I was wearing the latest Gore-Tex full body suit of course, allowing sweat out but no rain in, but it was still pretty miserable. It occurred to me as I waited that killing one crime boss would ultimately make little difference; there would always be more to take his place. However if I let it be known WHY he had died, at least the snatching of kids off the street might stop as a form of aggressive salesmanship. My street name is not unknown. My readiness to go to any lengths to fulfil a sanction is also quite legendary.
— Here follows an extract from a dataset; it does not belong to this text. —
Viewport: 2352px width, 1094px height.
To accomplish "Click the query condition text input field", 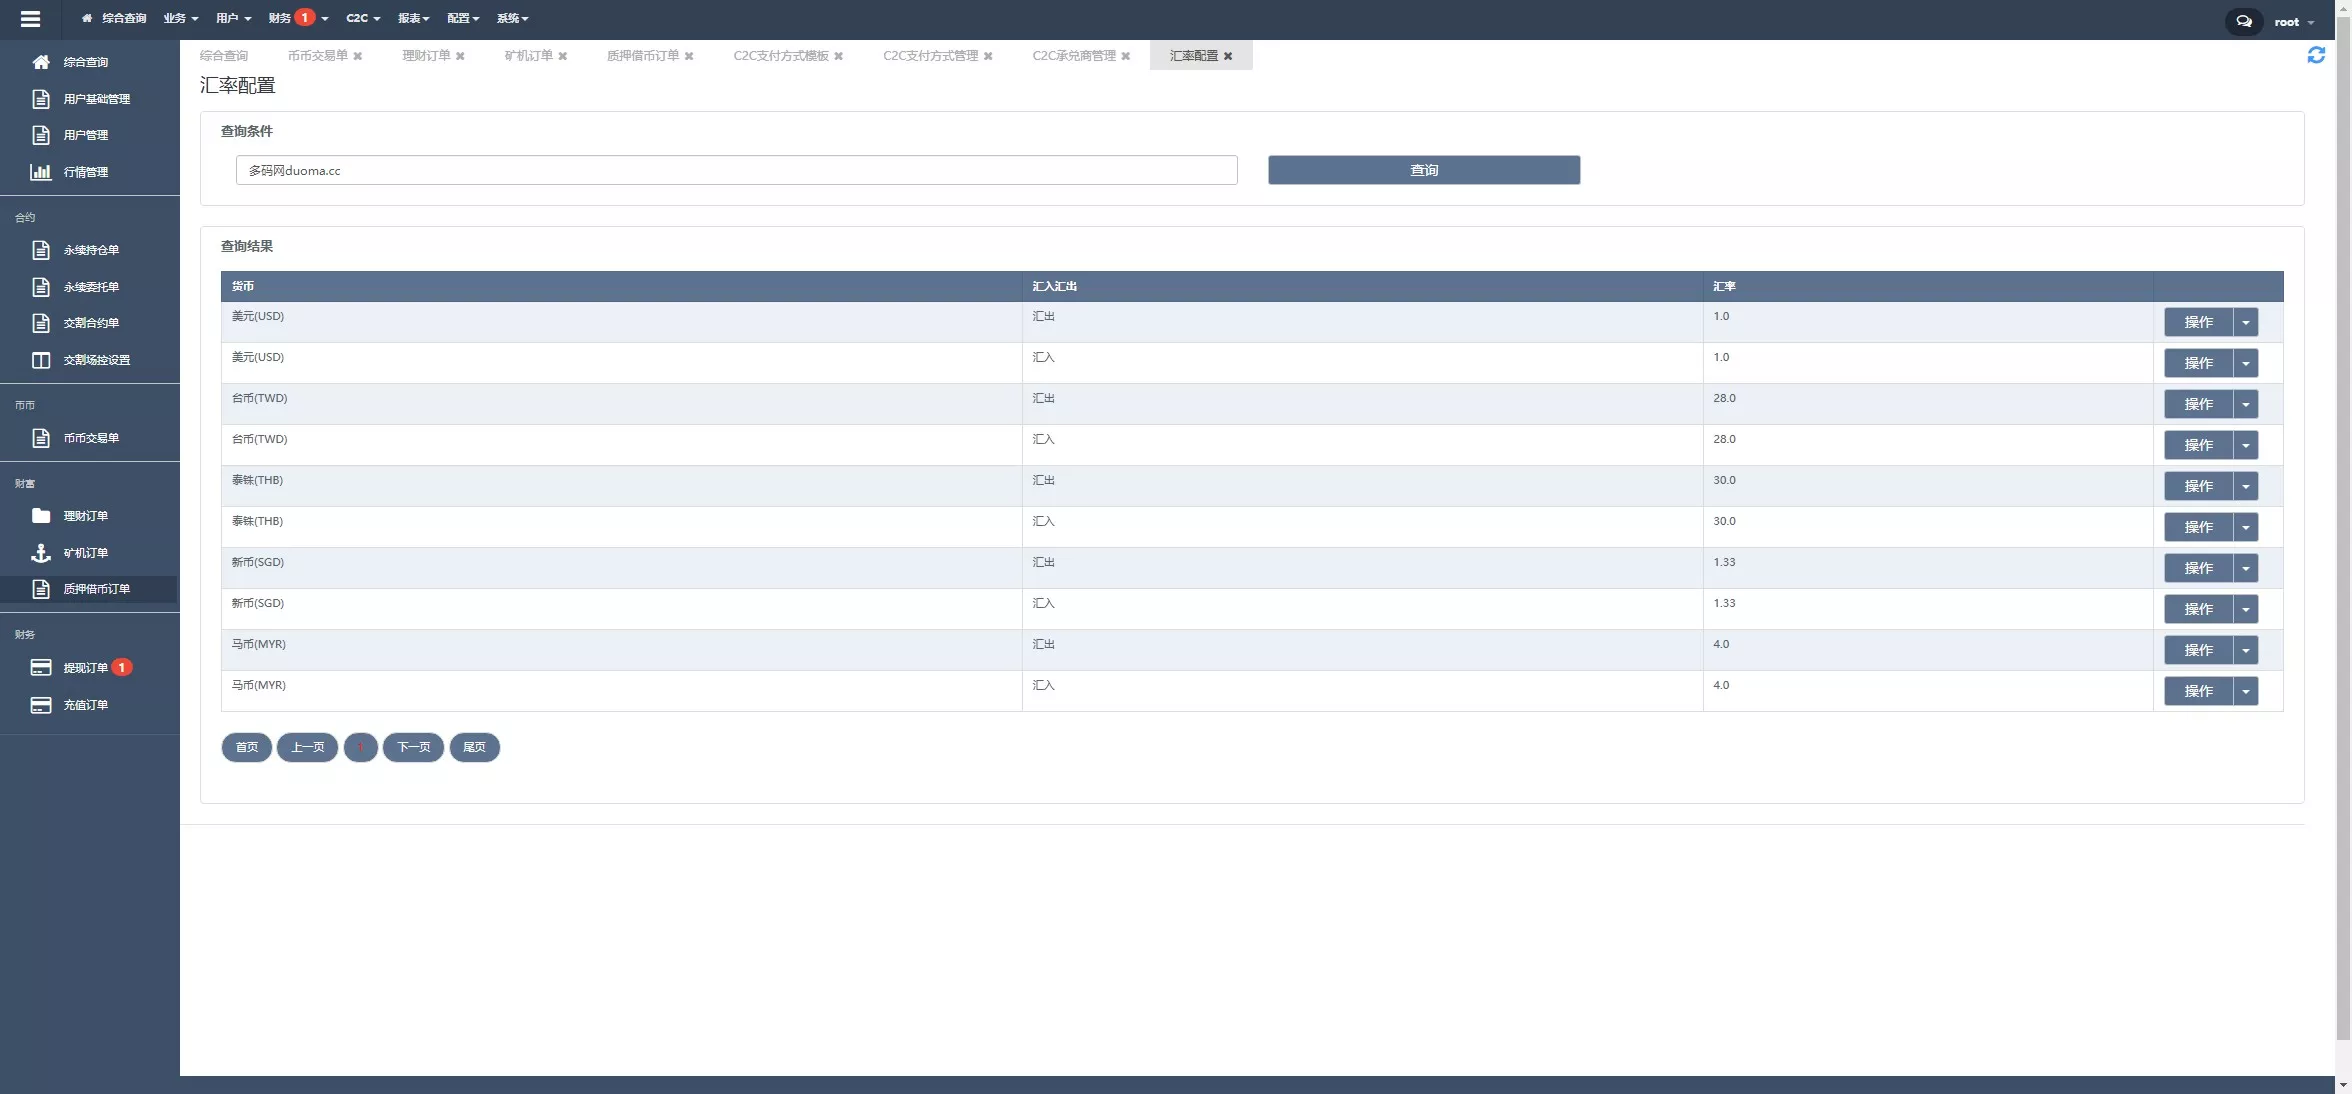I will (x=736, y=170).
It should be a salutary lesson and a reason to make any hard sell crime lord pause.
When Takashi Sato emerged, it was almost an anticlimax.
I had him in my sights, breathed in, released a part of it and held the rest, gently squeezing the rifle's trigger.
The silencer reduced the sound to a genteel ladylike cough; and Sato clutched his chest and went down. A red blossom grew on his shirt front.
Unprofessional to go for a body shot you say, not a double tap to the head? Perhaps; but it was raining. And I had filed a cross on the bullet's nose. He was not going to be getting up again.
The rifle was one I had purloined for the purpose from a hunting supply store; they would get few enough clues from it, I wear gloves to prepare and load my bullets. It would stay here. Out of sight; I stowed it in a ventilator shaft. They might or might not find it.
I was not about to wait for the sirens.
I had my escape route planned. Over the rooftops and down a fire escape to the sleazy hotel room I had hired earlier. The really top feature of this hotel was that the trash chutes led straight to an incinerator. My overcoat went straight down it, and the Gore-Tex bodysuit and on went the costume of an unassuming travelling salesman. The cleaning bot was already sorting out the wet patch on the floor where I had come in the window that gave to the fire escape. No evidence there.
Covering one's trail can be an expensive business. That's one reason I charge such high fees. Another is to make sure the client REALLY wants the job done. Killing people is easy; bringing them back to life because someone changed their mind isn't covered in the warranty. And it's why you won't find a hired gun ready to do pro bono work.
Sometimes, though, just sometimes, a point has to be made. And I took on this one with pleasure.